Travail demandé:
Recopiez à l'identique les lignes des données qui vont de celle contenant "approximate [296, 236]" jusqu'à la fin des données, ces deux limites comprises. Ne reprenez aucune autre ligne.

Données enregistrées:
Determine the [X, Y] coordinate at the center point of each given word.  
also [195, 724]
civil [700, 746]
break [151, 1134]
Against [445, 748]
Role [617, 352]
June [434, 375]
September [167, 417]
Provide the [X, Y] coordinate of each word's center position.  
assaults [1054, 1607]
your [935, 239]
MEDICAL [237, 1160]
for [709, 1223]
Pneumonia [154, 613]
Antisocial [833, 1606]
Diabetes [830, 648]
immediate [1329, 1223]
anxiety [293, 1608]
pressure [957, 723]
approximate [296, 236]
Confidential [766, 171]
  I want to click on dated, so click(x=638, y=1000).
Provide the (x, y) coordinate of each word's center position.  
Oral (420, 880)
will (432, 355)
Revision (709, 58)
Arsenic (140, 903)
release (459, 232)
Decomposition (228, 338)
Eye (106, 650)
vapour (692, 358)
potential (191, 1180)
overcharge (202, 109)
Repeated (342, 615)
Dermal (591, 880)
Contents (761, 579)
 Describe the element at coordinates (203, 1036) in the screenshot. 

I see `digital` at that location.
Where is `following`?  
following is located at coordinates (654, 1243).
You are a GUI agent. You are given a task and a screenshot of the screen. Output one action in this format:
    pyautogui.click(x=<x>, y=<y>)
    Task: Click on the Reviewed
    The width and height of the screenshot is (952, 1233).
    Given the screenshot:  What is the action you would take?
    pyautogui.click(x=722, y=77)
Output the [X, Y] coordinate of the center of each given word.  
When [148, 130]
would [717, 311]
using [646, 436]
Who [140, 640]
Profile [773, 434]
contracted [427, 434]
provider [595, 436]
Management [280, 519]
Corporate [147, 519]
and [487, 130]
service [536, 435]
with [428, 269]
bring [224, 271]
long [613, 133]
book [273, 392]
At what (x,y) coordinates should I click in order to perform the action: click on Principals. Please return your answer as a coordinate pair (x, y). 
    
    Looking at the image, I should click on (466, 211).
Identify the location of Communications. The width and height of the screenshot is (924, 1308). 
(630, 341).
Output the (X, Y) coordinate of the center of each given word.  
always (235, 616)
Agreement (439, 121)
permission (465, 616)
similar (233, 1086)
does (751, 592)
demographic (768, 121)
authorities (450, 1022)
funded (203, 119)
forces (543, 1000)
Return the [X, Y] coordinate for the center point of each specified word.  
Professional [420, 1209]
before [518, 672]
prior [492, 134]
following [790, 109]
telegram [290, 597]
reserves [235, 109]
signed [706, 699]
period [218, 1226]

Résultat de l'exercice:
approximate [296, 236]
Confidential [766, 171]
  I want to click on dated, so click(x=638, y=1000).
Provide the (x, y) coordinate of each word's center position.  
Oral (420, 880)
will (432, 355)
Revision (709, 58)
Arsenic (140, 903)
release (459, 232)
Decomposition (228, 338)
Eye (106, 650)
vapour (692, 358)
potential (191, 1180)
overcharge (202, 109)
Repeated (342, 615)
Dermal (591, 880)
Contents (761, 579)
 Describe the element at coordinates (203, 1036) in the screenshot. 

I see `digital` at that location.
Where is `following`?  
following is located at coordinates (654, 1243).
You are a GUI agent. You are given a task and a screenshot of the screen. Output one action in this format:
    pyautogui.click(x=<x>, y=<y>)
    Task: Click on the Reviewed
    The width and height of the screenshot is (952, 1233).
    Given the screenshot:  What is the action you would take?
    pyautogui.click(x=722, y=77)
Output the [X, Y] coordinate of the center of each given word.  
When [148, 130]
would [717, 311]
using [646, 436]
Who [140, 640]
Profile [773, 434]
contracted [427, 434]
provider [595, 436]
Management [280, 519]
Corporate [147, 519]
and [487, 130]
service [536, 435]
with [428, 269]
bring [224, 271]
long [613, 133]
book [273, 392]
At what (x,y) coordinates should I click in order to perform the action: click on Principals. Please return your answer as a coordinate pair (x, y). 
    
    Looking at the image, I should click on (466, 211).
Identify the location of Communications. The width and height of the screenshot is (924, 1308). 
(630, 341).
Output the (X, Y) coordinate of the center of each given word.  
always (235, 616)
Agreement (439, 121)
permission (465, 616)
similar (233, 1086)
does (751, 592)
demographic (768, 121)
authorities (450, 1022)
funded (203, 119)
forces (543, 1000)
Return the [X, Y] coordinate for the center point of each specified word.  
Professional [420, 1209]
before [518, 672]
prior [492, 134]
following [790, 109]
telegram [290, 597]
reserves [235, 109]
signed [706, 699]
period [218, 1226]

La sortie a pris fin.